→ **What is needed**:
Your task is to transcribe exactly, and only, the lines running from the one with "Click the black plus badge beside the name" to the end of the listing below, inclusive, with every picture left out.

→ **Data shown**:
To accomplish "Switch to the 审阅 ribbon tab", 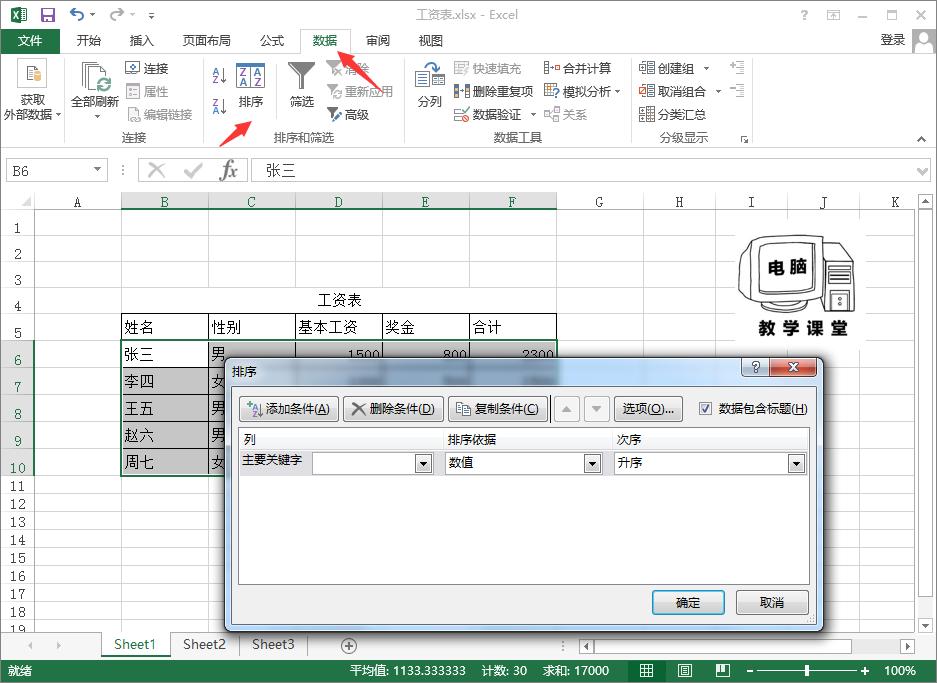I will pyautogui.click(x=377, y=41).
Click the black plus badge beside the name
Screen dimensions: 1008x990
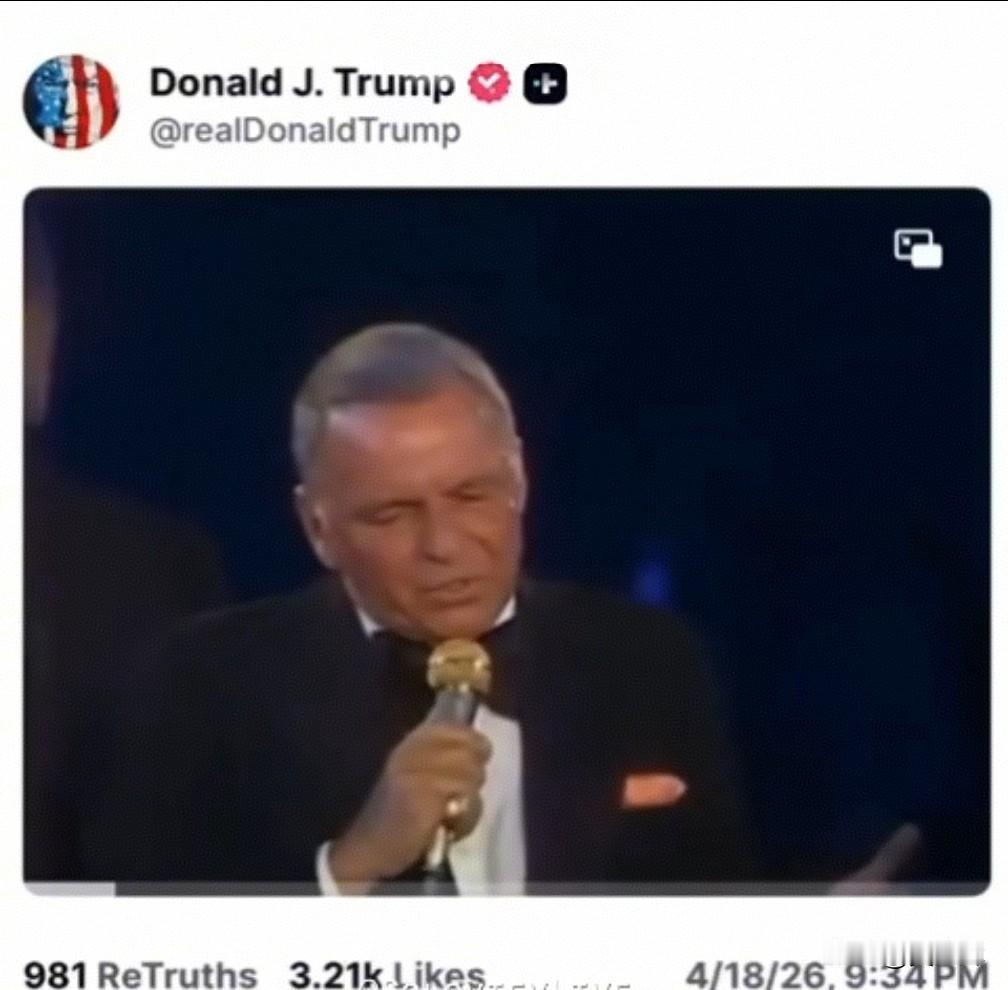(545, 84)
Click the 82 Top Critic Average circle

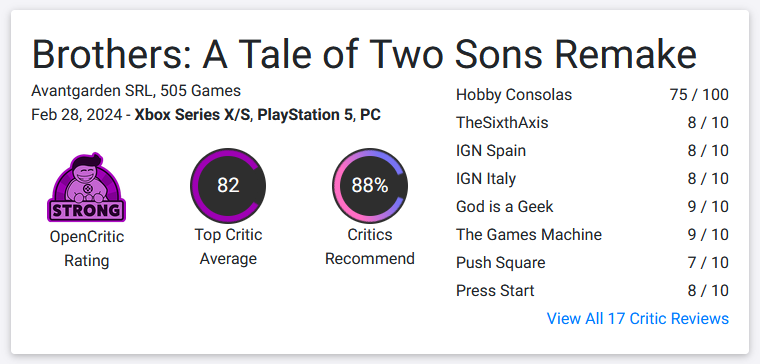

→ **Solution to the problem**:
Click the black plus badge beside the name
Screen dimensions: 1008x990
(545, 84)
Click the 82 Top Critic Average circle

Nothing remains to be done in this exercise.